Landfills mungkin pada lahan publik seperti TPA kota yang dimiliki, atau di lahan pribadi. Operator TPA umumnya membutuhkan 15 sampai 30 persen lumpur padat. Konsentrasi minimum sering ditentukan oleh peraturan daerah sanitary landfill. Untuk endapan tawas, yang paling umum di instalasi pengolahan air minum US penimbunan efektif membutuhkan konsentrasi padatan menjadi setidaknya 25. Pada konsentrasi rendah, aplikasi tanah land application yang lebih sesuai. Pandit and Das, 1998 Evaluasi skala pilot selama enam bulan dilakukan terhadap lumpur yang berasal dari proses menggunakan koagulan alum dan Fe menunjukkan pelindian yang rendah dari arsenik, tembaga, besi, mangan, dan zinc, namun tidak ada konsentrasi logam yang terbawa lindi melebihi tingkat kontaminasi. AwwaRF, 2007

2.1.2.3 Aplikasi tanah Land Application

Lumpur Alum, pada konsentrasi kurang dari 25, adalah tanah yang paling baik diterapkan. Endapan dapat diterapkan untuk lahan pertanian, untuk lahan marjinal untuk reklamasi tanah, untuk lahan hutan atau ke situs khusus. Selain di situs khusus, biasanya tidak lebih dari 20 ton lumpur kering per hektar adalah tanah yang diterapkan. Pandit and Das, 1998 Namun, untuk mengaplikasikan lumpur langsung pada lahan, perlu diketahui konsentrasi pencemar ataupun nutrien yang terkandung di dalamnya.

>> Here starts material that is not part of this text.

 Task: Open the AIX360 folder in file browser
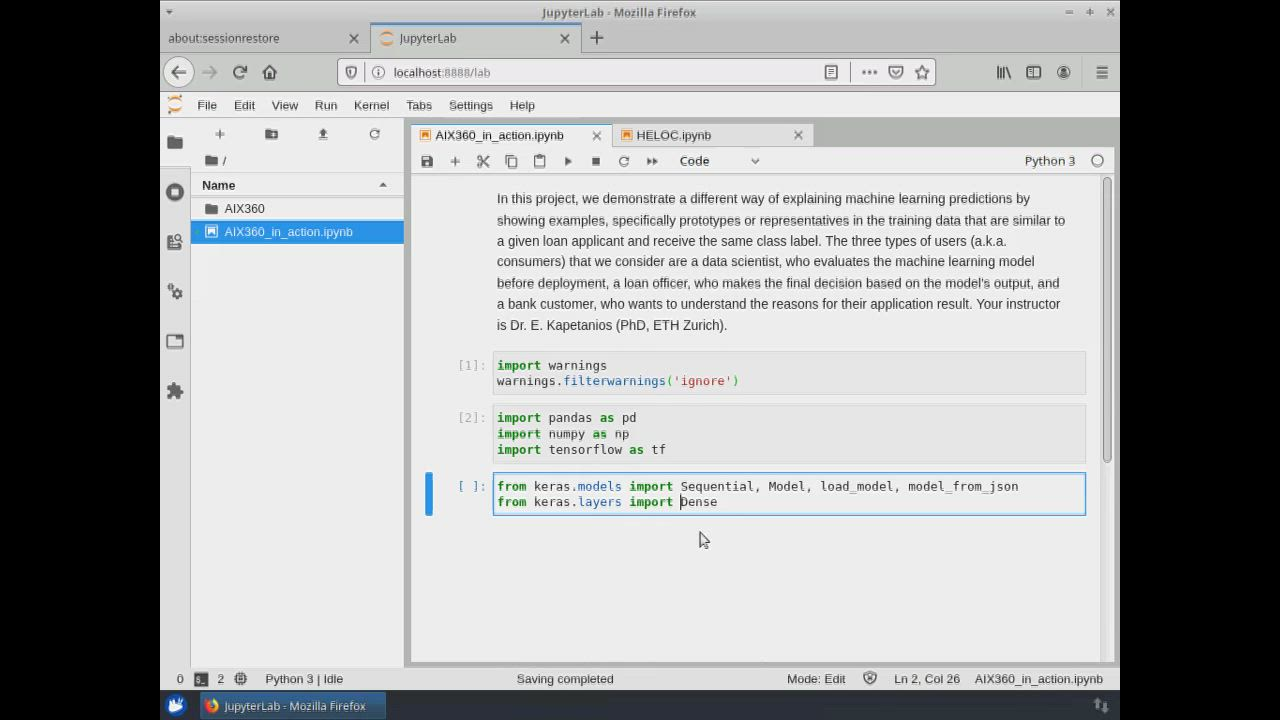point(244,209)
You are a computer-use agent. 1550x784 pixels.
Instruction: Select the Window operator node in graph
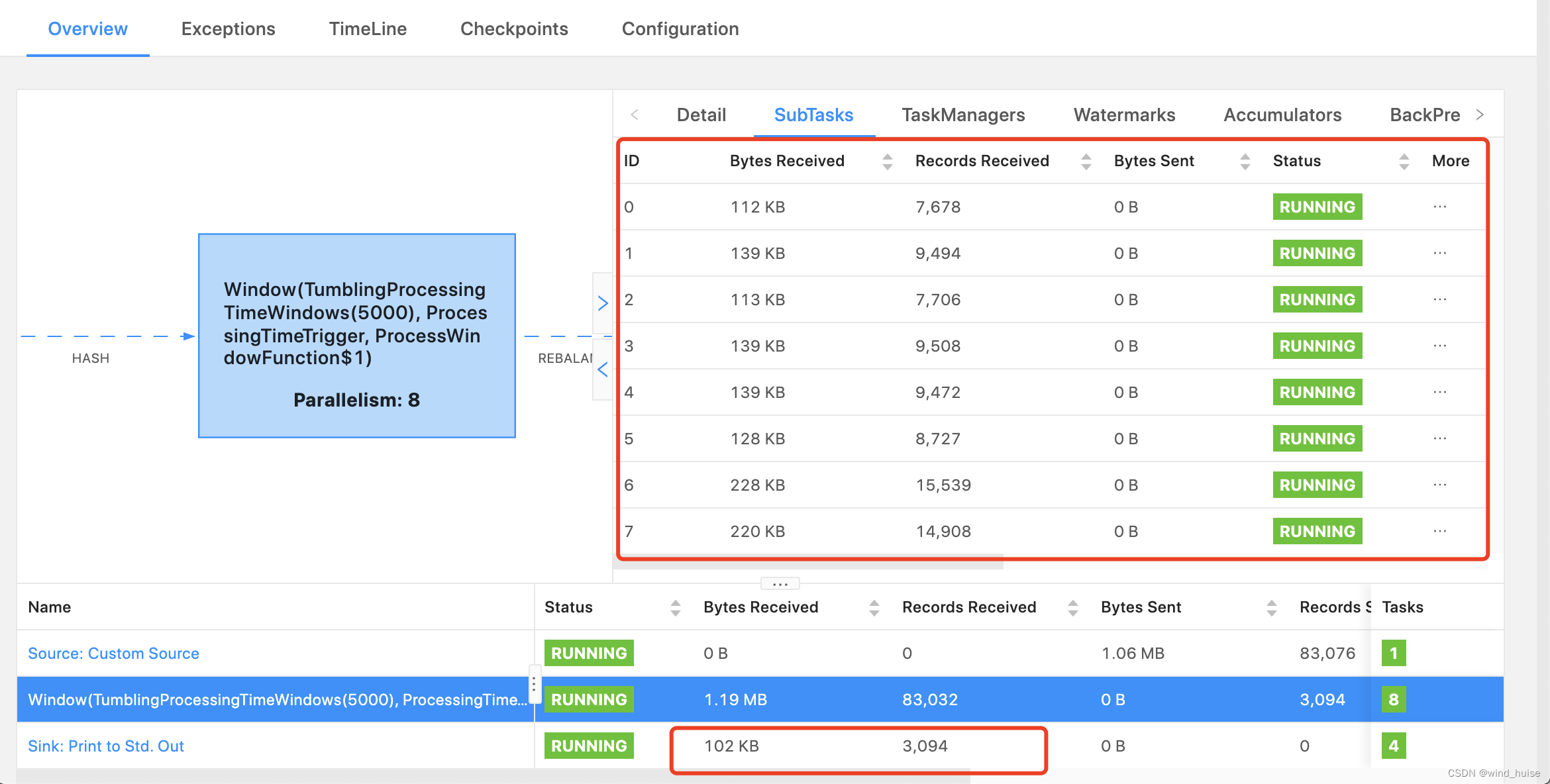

Jumlah total residu yang dihasilkan dapat merupakan fungsi dari dosis koagulan, dan berbagai penggunaan bahan untuk mengurangi dosis koagulan AwwaRF,2007. Untuk mengaplikasikan lumpur residu pada lahan, perlu perhatian khusus pada proses pengolahan yang digunakan. Hasil penelitian Cornwell bersama AwwaRF mengungkapkan bahwa pemilihan, penggunaan, serta pemilihan penyedia dan waktu pengiriman koagulan perlu diperhatikan dengan baik AwwaRF,2007.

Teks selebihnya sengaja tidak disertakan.